> [What to produce]:
Present exactly, and only, the lines running from the line that contains "Open the 【チャージ】デイリーチャージ source entry" through the end of the entries below.

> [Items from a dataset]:
* * * *

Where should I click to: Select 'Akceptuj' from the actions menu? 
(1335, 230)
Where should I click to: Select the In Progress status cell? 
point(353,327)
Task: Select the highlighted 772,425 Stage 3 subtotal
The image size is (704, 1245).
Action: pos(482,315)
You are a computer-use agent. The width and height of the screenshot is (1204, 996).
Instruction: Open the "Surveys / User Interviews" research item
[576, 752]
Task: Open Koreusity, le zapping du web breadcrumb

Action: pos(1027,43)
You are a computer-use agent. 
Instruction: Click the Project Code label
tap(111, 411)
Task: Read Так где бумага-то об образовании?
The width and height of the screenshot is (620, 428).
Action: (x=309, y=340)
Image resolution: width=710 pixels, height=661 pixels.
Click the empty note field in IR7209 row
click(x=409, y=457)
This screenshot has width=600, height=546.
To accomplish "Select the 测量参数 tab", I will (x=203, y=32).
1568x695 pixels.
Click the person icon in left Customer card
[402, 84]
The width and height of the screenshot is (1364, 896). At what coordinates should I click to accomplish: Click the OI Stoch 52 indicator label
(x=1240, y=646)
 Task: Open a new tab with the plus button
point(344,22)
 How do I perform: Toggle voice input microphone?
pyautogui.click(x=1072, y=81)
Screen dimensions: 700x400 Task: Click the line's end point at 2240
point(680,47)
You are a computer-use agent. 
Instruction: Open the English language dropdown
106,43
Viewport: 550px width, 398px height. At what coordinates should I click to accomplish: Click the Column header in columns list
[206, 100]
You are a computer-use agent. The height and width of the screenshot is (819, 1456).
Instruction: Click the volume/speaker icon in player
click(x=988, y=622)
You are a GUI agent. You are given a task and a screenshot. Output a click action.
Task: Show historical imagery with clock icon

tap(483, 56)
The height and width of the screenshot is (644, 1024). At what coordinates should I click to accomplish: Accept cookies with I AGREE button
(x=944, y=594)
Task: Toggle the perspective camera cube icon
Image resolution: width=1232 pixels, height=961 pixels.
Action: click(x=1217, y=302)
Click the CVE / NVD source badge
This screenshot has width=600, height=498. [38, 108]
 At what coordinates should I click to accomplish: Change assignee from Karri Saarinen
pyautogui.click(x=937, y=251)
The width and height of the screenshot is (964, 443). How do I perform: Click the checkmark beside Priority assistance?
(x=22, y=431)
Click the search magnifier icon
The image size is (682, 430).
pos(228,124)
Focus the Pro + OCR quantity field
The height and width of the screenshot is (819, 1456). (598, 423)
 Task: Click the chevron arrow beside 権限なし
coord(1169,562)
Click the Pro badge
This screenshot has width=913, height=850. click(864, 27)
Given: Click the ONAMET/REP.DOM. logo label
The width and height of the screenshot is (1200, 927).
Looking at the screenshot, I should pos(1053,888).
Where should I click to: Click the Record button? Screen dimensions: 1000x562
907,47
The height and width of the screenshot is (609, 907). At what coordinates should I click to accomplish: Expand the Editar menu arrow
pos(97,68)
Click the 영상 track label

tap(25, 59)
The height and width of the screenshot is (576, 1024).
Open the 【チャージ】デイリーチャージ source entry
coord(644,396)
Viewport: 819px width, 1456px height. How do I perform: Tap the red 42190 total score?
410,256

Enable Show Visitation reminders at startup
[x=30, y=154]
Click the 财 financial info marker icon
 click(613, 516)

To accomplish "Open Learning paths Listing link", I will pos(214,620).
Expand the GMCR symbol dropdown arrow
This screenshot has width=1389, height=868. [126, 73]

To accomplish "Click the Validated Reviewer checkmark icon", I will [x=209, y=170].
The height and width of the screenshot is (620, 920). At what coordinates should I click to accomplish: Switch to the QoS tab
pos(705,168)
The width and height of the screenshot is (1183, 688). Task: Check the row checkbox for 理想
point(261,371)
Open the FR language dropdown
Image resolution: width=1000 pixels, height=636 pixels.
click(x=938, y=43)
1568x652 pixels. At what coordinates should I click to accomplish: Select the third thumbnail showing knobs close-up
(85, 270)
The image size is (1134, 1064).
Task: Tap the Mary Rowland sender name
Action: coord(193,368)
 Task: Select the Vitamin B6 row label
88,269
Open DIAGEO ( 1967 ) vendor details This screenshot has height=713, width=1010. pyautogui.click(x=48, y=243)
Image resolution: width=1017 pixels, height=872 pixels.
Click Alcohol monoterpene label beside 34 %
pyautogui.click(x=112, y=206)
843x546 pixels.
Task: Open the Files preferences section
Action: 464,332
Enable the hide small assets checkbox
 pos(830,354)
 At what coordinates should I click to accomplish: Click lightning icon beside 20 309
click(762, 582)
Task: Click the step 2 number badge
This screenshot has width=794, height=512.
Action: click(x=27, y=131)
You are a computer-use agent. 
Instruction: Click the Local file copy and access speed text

* * * *

> [Written response]:
Open the 【チャージ】デイリーチャージ source entry
coord(644,396)
Viewport: 819px width, 1456px height. How do I perform: Tap the red 42190 total score?
410,256

Enable Show Visitation reminders at startup
[x=30, y=154]
Click the 财 financial info marker icon
 click(613, 516)

To accomplish "Open Learning paths Listing link", I will pos(214,620).
Expand the GMCR symbol dropdown arrow
This screenshot has width=1389, height=868. [126, 73]

To accomplish "Click the Validated Reviewer checkmark icon", I will [x=209, y=170].
The height and width of the screenshot is (620, 920). At what coordinates should I click to accomplish: Switch to the QoS tab
pos(705,168)
The width and height of the screenshot is (1183, 688). Task: Check the row checkbox for 理想
point(261,371)
Open the FR language dropdown
Image resolution: width=1000 pixels, height=636 pixels.
click(x=938, y=43)
1568x652 pixels. At what coordinates should I click to accomplish: Select the third thumbnail showing knobs close-up
(85, 270)
The image size is (1134, 1064).
Task: Tap the Mary Rowland sender name
Action: coord(193,368)
 Task: Select the Vitamin B6 row label
88,269
Open DIAGEO ( 1967 ) vendor details This screenshot has height=713, width=1010. pyautogui.click(x=48, y=243)
Image resolution: width=1017 pixels, height=872 pixels.
Click Alcohol monoterpene label beside 34 %
pyautogui.click(x=112, y=206)
843x546 pixels.
Task: Open the Files preferences section
Action: 464,332
Enable the hide small assets checkbox
 pos(830,354)
 At what coordinates should I click to accomplish: Click lightning icon beside 20 309
click(762, 582)
Task: Click the step 2 number badge
This screenshot has width=794, height=512.
Action: click(x=27, y=131)
You are a computer-use agent. 
Instruction: Click the Local file copy and access speed text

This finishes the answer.